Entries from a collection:

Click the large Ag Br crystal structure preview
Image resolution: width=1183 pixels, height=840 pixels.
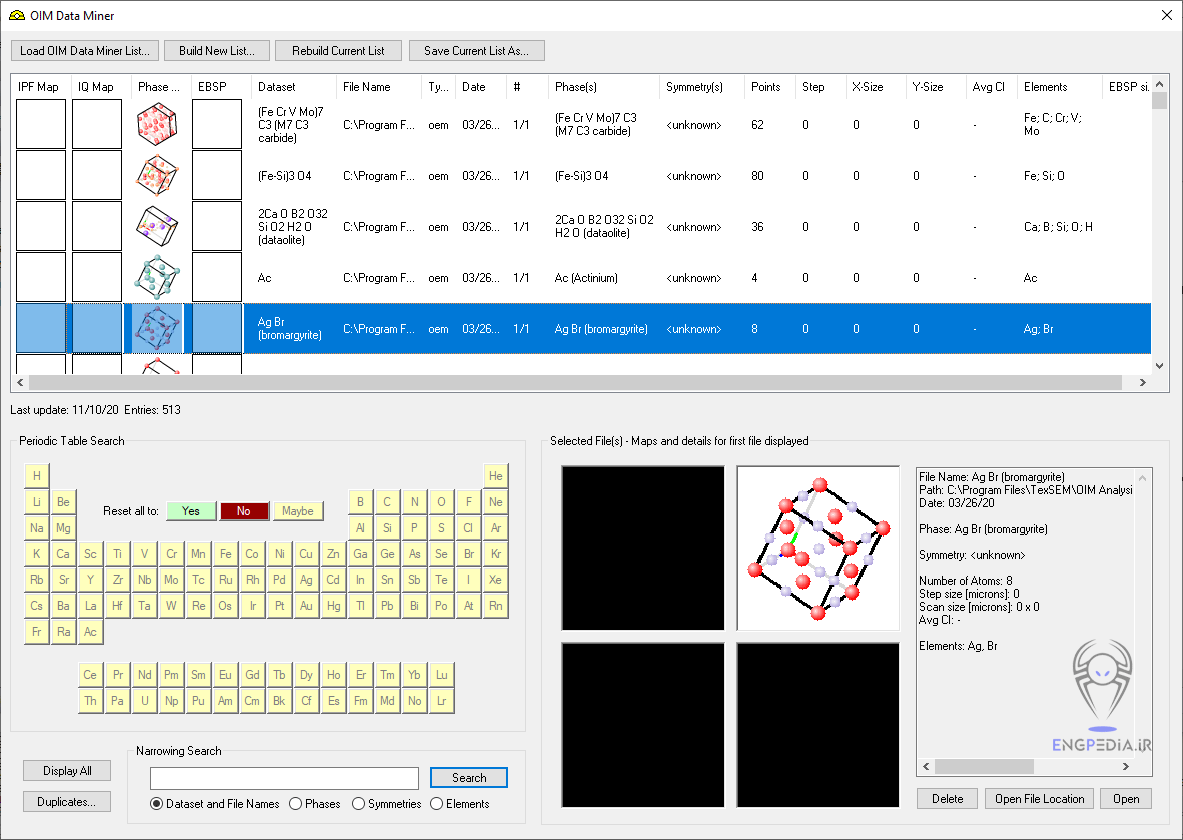(818, 548)
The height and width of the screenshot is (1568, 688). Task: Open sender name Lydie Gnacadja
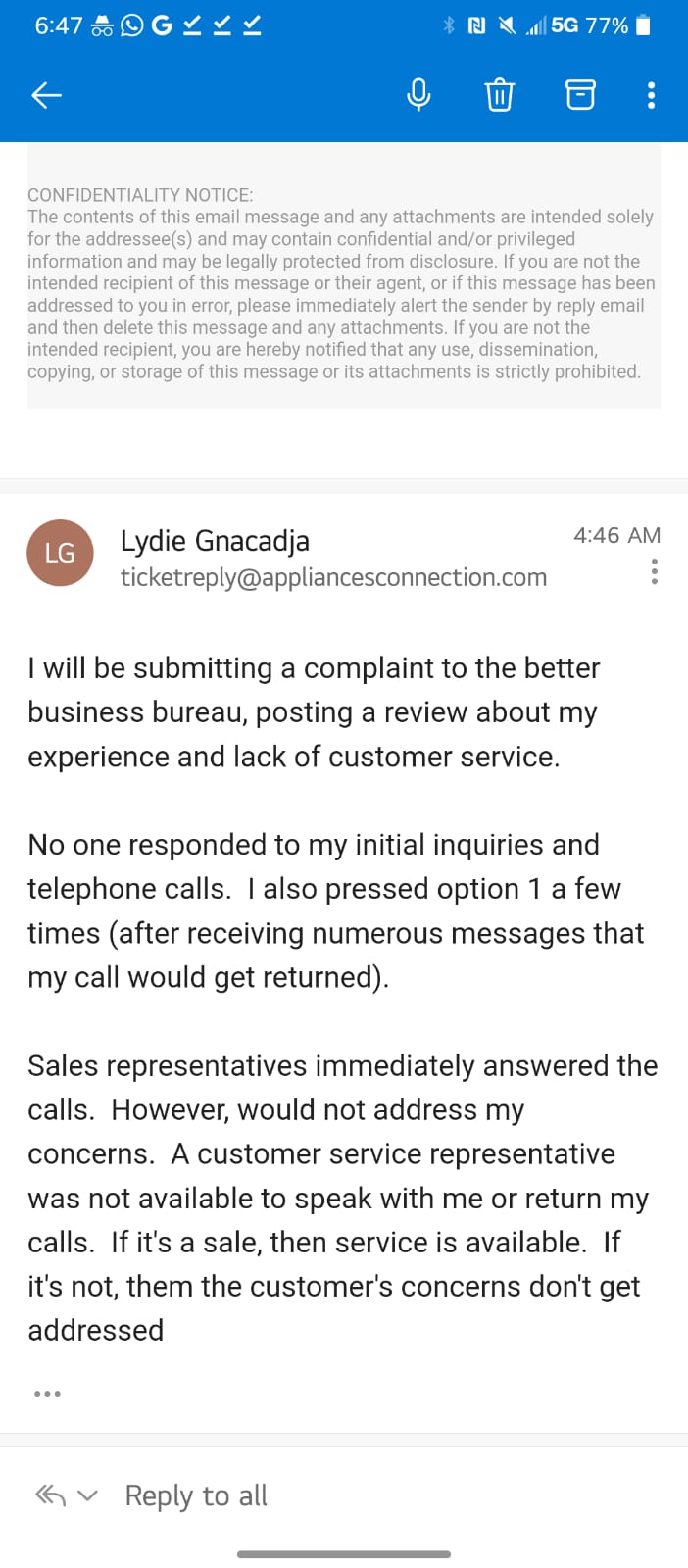click(x=215, y=540)
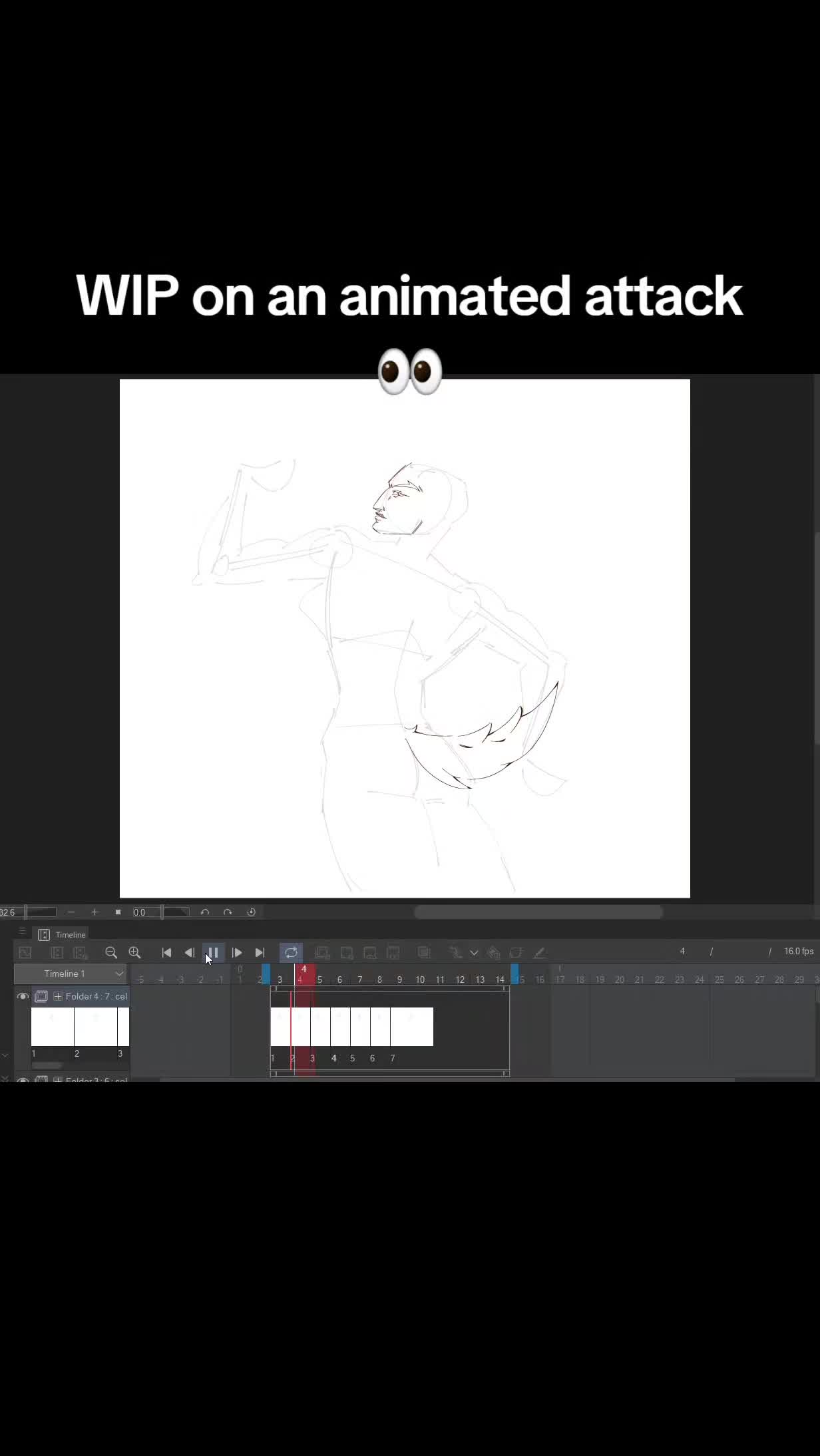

Exercise:
Recast the lines of the entries above as a JSON list of strings, one string per line, with blank lines left out. Omit the pictures.

Final result:
[
  "Click the large Ag Br crystal structure preview",
  "Image resolution: width=1183 pixels, height=840 pixels.",
  "(818, 548)",
  "The height and width of the screenshot is (1568, 688). Task: Open sender name Lydie Gnacadja",
  "click(x=215, y=540)"
]